(PROVIDED ENTRIES)

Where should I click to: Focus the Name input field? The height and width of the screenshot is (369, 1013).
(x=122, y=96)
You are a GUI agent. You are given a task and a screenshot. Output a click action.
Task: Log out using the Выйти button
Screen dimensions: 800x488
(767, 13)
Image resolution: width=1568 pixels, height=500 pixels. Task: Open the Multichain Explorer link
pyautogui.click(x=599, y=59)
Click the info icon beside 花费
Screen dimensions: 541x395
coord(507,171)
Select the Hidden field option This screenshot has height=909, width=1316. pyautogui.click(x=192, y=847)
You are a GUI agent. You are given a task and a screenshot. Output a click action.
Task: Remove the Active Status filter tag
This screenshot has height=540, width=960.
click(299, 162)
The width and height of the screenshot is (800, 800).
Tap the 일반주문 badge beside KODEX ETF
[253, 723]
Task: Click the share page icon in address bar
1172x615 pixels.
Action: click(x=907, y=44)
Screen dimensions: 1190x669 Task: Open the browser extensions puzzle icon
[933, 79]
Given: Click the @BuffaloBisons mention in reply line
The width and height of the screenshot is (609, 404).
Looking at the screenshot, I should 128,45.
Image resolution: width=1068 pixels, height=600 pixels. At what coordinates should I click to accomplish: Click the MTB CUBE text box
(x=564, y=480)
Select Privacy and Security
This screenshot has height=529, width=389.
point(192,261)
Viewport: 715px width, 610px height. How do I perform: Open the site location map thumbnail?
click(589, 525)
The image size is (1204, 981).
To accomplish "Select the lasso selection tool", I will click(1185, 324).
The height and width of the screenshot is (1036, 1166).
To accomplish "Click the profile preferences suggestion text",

(End PROVIDED ENTRIES)

> [WORK REQUEST] Every line of the data above is to be repeated exactly.

> [SOLUTION TO THIS EXERCISE]
Where should I click to: Focus the Name input field? The height and width of the screenshot is (369, 1013).
(x=122, y=96)
You are a GUI agent. You are given a task and a screenshot. Output a click action.
Task: Log out using the Выйти button
Screen dimensions: 800x488
(767, 13)
Image resolution: width=1568 pixels, height=500 pixels. Task: Open the Multichain Explorer link
pyautogui.click(x=599, y=59)
Click the info icon beside 花费
Screen dimensions: 541x395
coord(507,171)
Select the Hidden field option This screenshot has height=909, width=1316. pyautogui.click(x=192, y=847)
You are a GUI agent. You are given a task and a screenshot. Output a click action.
Task: Remove the Active Status filter tag
This screenshot has height=540, width=960.
click(299, 162)
The width and height of the screenshot is (800, 800).
Tap the 일반주문 badge beside KODEX ETF
[253, 723]
Task: Click the share page icon in address bar
1172x615 pixels.
Action: click(x=907, y=44)
Screen dimensions: 1190x669 Task: Open the browser extensions puzzle icon
[933, 79]
Given: Click the @BuffaloBisons mention in reply line
The width and height of the screenshot is (609, 404).
Looking at the screenshot, I should 128,45.
Image resolution: width=1068 pixels, height=600 pixels. At what coordinates should I click to accomplish: Click the MTB CUBE text box
(x=564, y=480)
Select Privacy and Security
This screenshot has height=529, width=389.
point(192,261)
Viewport: 715px width, 610px height. How do I perform: Open the site location map thumbnail?
click(589, 525)
The image size is (1204, 981).
To accomplish "Select the lasso selection tool", I will click(1185, 324).
The height and width of the screenshot is (1036, 1166).
To accomplish "Click the profile preferences suggestion text",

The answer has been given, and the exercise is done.